PROBLEM REQUIREMENTS> Please restate the listing that follows without changing anything.

EXERCISE INPUT>
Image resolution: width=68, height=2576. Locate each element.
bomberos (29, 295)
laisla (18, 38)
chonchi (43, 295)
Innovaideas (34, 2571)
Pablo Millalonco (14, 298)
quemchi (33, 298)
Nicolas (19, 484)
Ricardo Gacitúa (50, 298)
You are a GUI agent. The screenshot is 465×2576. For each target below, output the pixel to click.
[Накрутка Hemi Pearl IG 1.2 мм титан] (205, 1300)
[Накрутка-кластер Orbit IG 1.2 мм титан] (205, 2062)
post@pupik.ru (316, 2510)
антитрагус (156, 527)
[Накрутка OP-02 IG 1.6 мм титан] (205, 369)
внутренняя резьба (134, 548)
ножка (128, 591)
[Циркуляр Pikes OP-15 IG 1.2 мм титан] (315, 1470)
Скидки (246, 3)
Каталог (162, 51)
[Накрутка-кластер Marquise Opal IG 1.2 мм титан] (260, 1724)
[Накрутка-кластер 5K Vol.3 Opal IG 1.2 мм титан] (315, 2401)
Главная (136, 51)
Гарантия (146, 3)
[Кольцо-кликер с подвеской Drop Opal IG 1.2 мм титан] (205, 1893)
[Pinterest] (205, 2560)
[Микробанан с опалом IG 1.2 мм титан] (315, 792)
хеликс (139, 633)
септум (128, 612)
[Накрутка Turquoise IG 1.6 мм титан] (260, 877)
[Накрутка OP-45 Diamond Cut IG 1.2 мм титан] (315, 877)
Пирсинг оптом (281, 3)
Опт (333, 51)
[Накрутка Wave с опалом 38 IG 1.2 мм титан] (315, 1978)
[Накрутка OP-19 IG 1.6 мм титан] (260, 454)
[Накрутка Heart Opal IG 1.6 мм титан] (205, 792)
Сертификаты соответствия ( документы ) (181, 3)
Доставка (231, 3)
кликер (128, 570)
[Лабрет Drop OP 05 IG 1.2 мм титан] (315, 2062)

ANSWER BOX>
Image resolution: width=68, height=2576. Locate each element.
bomberos (29, 295)
laisla (18, 38)
chonchi (43, 295)
Innovaideas (34, 2571)
Pablo Millalonco (14, 298)
quemchi (33, 298)
Nicolas (19, 484)
Ricardo Gacitúa (50, 298)
You are a GUI agent. The screenshot is 465×2576. For each target below, output the pixel to click.
[Накрутка Hemi Pearl IG 1.2 мм титан] (205, 1300)
[Накрутка-кластер Orbit IG 1.2 мм титан] (205, 2062)
post@pupik.ru (316, 2510)
антитрагус (156, 527)
[Накрутка OP-02 IG 1.6 мм титан] (205, 369)
внутренняя резьба (134, 548)
ножка (128, 591)
[Циркуляр Pikes OP-15 IG 1.2 мм титан] (315, 1470)
Скидки (246, 3)
Каталог (162, 51)
[Накрутка-кластер Marquise Opal IG 1.2 мм титан] (260, 1724)
[Накрутка-кластер 5K Vol.3 Opal IG 1.2 мм титан] (315, 2401)
Главная (136, 51)
Гарантия (146, 3)
[Кольцо-кликер с подвеской Drop Opal IG 1.2 мм титан] (205, 1893)
[Pinterest] (205, 2560)
[Микробанан с опалом IG 1.2 мм титан] (315, 792)
хеликс (139, 633)
септум (128, 612)
[Накрутка Turquoise IG 1.6 мм титан] (260, 877)
[Накрутка OP-45 Diamond Cut IG 1.2 мм титан] (315, 877)
Пирсинг оптом (281, 3)
Опт (333, 51)
[Накрутка Wave с опалом 38 IG 1.2 мм титан] (315, 1978)
[Накрутка OP-19 IG 1.6 мм титан] (260, 454)
[Накрутка Heart Opal IG 1.6 мм титан] (205, 792)
Сертификаты соответствия ( документы ) (181, 3)
Доставка (231, 3)
кликер (128, 570)
[Лабрет Drop OP 05 IG 1.2 мм титан] (315, 2062)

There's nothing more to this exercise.